■ **WORK ORDER**: Could you retype the entries exactly as they are?

[[ INPUT DATA open ]]

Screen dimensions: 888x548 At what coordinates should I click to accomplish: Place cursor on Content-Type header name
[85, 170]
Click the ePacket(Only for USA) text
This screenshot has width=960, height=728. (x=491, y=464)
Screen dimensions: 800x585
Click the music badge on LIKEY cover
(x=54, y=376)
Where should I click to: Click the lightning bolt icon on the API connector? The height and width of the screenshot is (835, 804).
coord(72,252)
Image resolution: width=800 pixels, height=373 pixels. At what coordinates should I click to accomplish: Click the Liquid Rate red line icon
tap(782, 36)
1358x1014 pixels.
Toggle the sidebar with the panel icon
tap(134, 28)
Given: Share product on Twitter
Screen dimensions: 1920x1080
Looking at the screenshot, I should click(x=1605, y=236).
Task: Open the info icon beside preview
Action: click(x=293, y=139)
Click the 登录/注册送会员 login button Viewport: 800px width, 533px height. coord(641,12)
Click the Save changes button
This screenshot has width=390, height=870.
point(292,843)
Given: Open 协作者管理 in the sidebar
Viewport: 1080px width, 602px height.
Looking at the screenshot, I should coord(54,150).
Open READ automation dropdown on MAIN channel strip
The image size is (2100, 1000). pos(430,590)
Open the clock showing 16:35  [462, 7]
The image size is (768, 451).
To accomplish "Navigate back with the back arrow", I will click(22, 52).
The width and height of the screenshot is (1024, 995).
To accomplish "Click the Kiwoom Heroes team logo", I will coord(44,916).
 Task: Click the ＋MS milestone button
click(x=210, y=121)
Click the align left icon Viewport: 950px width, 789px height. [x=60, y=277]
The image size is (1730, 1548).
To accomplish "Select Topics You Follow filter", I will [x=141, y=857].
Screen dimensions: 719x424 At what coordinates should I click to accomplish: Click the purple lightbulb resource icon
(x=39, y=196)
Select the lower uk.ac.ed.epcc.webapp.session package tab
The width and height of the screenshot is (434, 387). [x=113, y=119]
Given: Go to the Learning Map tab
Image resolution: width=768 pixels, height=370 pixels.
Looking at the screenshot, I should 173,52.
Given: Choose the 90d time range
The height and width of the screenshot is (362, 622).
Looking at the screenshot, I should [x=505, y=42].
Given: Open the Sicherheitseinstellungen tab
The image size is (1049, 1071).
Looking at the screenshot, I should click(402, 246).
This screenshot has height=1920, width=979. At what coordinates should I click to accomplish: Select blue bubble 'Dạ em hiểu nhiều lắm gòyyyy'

[[ INPUT DATA closed ]]

■ **THE ANSWER**:
Screen dimensions: 888x548 At what coordinates should I click to accomplish: Place cursor on Content-Type header name
[85, 170]
Click the ePacket(Only for USA) text
This screenshot has width=960, height=728. (x=491, y=464)
Screen dimensions: 800x585
Click the music badge on LIKEY cover
(x=54, y=376)
Where should I click to: Click the lightning bolt icon on the API connector? The height and width of the screenshot is (835, 804).
coord(72,252)
Image resolution: width=800 pixels, height=373 pixels. At what coordinates should I click to accomplish: Click the Liquid Rate red line icon
tap(782, 36)
1358x1014 pixels.
Toggle the sidebar with the panel icon
tap(134, 28)
Given: Share product on Twitter
Screen dimensions: 1920x1080
Looking at the screenshot, I should click(x=1605, y=236).
Task: Open the info icon beside preview
Action: click(x=293, y=139)
Click the 登录/注册送会员 login button Viewport: 800px width, 533px height. coord(641,12)
Click the Save changes button
This screenshot has width=390, height=870.
point(292,843)
Given: Open 协作者管理 in the sidebar
Viewport: 1080px width, 602px height.
Looking at the screenshot, I should coord(54,150).
Open READ automation dropdown on MAIN channel strip
The image size is (2100, 1000). pos(430,590)
Open the clock showing 16:35  [462, 7]
The image size is (768, 451).
To accomplish "Navigate back with the back arrow", I will click(22, 52).
The width and height of the screenshot is (1024, 995).
To accomplish "Click the Kiwoom Heroes team logo", I will coord(44,916).
 Task: Click the ＋MS milestone button
click(x=210, y=121)
Click the align left icon Viewport: 950px width, 789px height. [x=60, y=277]
The image size is (1730, 1548).
To accomplish "Select Topics You Follow filter", I will [x=141, y=857].
Screen dimensions: 719x424 At what coordinates should I click to accomplish: Click the purple lightbulb resource icon
(x=39, y=196)
Select the lower uk.ac.ed.epcc.webapp.session package tab
The width and height of the screenshot is (434, 387). [x=113, y=119]
Given: Go to the Learning Map tab
Image resolution: width=768 pixels, height=370 pixels.
Looking at the screenshot, I should 173,52.
Given: Choose the 90d time range
The height and width of the screenshot is (362, 622).
Looking at the screenshot, I should [x=505, y=42].
Given: Open the Sicherheitseinstellungen tab
The image size is (1049, 1071).
Looking at the screenshot, I should click(402, 246).
This screenshot has height=1920, width=979. At what coordinates should I click to accomplish: Select blue bubble 'Dạ em hiểu nhiều lắm gòyyyy'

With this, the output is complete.